# 0 - Import

In [None]:
# Basic
import pickle as pkl

# Data
import pandas as pd
import numpy as np

# Geospatial 
from sklearn.metrics.pairwise import haversine_distances

# Date
import calendar
from dateutil.parser import parse

# Plot
from location_prediction.data_visualisation import chart_plot, chart_subplot, map_view
import plotly.express as px
import plotly.graph_objects as go

# Model
from location_prediction.model import generate_distance_travelled

# Prevent plotly to lag on scroll when there is a lot of graph displayed
import plotly.io as pio
pio.renderers.default = 'iframe'

# 1 - Preparing the dataset

In [None]:
# Reading the data
df = pd.read_excel('./data/data_test_datascience.xlsx', header=None)
df = df.rename({0:'user_id', 1:'lon', 2:'lat', 3:'timestamp_client'}, axis = 1)
df

## 1.1 - Timestamp

In [None]:
# Check for type of timestamp values
df['timestamp_client']

**Note** : Timestamp are stored as string

In [None]:
# Convert the timestamp in datetime object
df['timestamp_client'] = df['timestamp_client'].apply(parse)

## 1.2 - Data Cleaning

In [None]:
# Check for duplicates values
print('We have {} duplicates in the dataset \n'.format(len(df[df.duplicated()])))

# Remove duplicates
df = df.drop_duplicates()

# Check for missing values
for col in df.columns : 
    print('We have {} missing values for the features {} in the dataset'.format(len(df[pd.isnull(df[col])]), col))


## 1.3 - Sorting (user_id, timestamp)

In [None]:
# Sort the dataset by user id and time
df = df.sort_values(['user_id', 'timestamp_client'])

In [None]:
# We dump the dataset to quicker read and write 
pkl.dump(df, open('./data/gps_df.pkl', 'wb'))

# 2 - Exploratory Data Analysis

## 2.1 - Samples

In [None]:
# Load our clean dataset
gps_df = pkl.load(open('./data/gps_df.pkl', 'rb'))

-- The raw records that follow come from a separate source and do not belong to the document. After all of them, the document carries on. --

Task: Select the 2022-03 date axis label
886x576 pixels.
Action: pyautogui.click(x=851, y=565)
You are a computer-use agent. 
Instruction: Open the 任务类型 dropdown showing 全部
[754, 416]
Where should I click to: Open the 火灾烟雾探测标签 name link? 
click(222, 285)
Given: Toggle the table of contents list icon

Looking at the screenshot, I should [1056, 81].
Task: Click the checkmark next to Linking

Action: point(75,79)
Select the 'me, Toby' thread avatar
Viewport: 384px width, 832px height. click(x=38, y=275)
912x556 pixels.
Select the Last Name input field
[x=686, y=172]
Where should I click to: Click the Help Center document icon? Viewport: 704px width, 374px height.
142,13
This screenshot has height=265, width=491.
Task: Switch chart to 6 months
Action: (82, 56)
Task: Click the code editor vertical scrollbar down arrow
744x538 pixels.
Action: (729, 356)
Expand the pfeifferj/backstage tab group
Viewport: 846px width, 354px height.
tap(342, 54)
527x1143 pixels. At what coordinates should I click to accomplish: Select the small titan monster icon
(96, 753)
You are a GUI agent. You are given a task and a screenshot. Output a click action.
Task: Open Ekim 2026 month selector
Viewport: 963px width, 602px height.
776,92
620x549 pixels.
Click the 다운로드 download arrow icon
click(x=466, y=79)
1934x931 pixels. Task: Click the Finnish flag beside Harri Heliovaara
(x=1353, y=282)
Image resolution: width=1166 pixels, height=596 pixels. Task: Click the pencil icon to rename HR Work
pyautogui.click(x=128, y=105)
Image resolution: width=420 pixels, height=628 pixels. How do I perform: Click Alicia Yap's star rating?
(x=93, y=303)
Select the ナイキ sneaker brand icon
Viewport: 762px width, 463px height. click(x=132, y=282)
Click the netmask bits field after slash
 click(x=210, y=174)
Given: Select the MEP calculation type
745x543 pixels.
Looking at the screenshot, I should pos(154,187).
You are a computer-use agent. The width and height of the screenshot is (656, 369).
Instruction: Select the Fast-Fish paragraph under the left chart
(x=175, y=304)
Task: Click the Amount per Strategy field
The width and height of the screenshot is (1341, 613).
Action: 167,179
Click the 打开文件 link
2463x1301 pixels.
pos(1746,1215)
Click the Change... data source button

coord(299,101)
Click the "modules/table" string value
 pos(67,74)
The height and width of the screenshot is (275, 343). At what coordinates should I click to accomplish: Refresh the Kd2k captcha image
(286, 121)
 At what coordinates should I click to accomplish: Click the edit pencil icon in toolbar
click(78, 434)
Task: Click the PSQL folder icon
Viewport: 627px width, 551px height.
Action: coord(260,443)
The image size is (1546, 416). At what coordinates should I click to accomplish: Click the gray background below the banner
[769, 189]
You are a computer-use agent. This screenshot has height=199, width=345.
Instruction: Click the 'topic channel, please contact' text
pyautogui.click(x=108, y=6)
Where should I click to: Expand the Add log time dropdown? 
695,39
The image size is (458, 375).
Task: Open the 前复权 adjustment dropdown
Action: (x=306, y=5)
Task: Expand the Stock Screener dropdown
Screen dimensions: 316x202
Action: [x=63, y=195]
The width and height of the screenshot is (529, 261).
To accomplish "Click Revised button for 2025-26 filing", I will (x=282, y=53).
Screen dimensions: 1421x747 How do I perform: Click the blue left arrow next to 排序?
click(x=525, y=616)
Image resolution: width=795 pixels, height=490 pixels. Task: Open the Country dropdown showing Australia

# Display the number of samples in the dataset
print('We have {} samples in the dataset'.format(len(gps_df)))

## 2.2 - Users

In [None]:
# Display the number of users in the dataset
print('We have {} different users in the dataset '.format(len(gps_df['user_id'].unique())))

In [None]:
# Display the numbers of sample per user
count = gps_df.groupby(['user_id']).count()
short_user_id = [user[:4]+'...' for user in count.index]
timestamp = count.timestamp_client

# Argument for ploting the distribution of sample per user
plot_args = {
    'title': 'Distribution of samples per user',
    'title_x': 0.5,
    'width': 1400,
    'height': 600,
    'xaxis_title' : 'User id',
    'yaxis_title' : 'Number of sample',
    'showlegend':False,
}

# Our custom function to plot the distribution of sample per user
chart_plot(
    graph = px.bar, 
    dataframe = count, 
    x = short_user_id, 
    y = timestamp, 
    plot_args = plot_args, 
    color = count.index, 
    img_name = 'sample_per_user.png')

In [None]:
# Print descriptive statistics of the distribution of sample per user
print('Sample per user means is : {} \n'.format(count.mean().values[0]))
print('Sample per user median is : {} \n'.format(count.median().values[0]))
print('Sample per user standard deviation is : {} \n'.format(count.std().values[0]))
print('Sample per user max is : {} \n'.format(count.max().values[0]))
print('Sample per user min is : {} \n'.format(count.min().values[0]))

## 2.3 - Date

In [None]:
# Basic information on tracking period
print('Less recent date : {} \n'.format(gps_df['timestamp_client'].min()))
print('Most recent date : {}\n'.format(gps_df['timestamp_client'].max()))
print('Tracking Period : {}'.format(gps_df['timestamp_client'].max() - gps_df['timestamp_client'].min()))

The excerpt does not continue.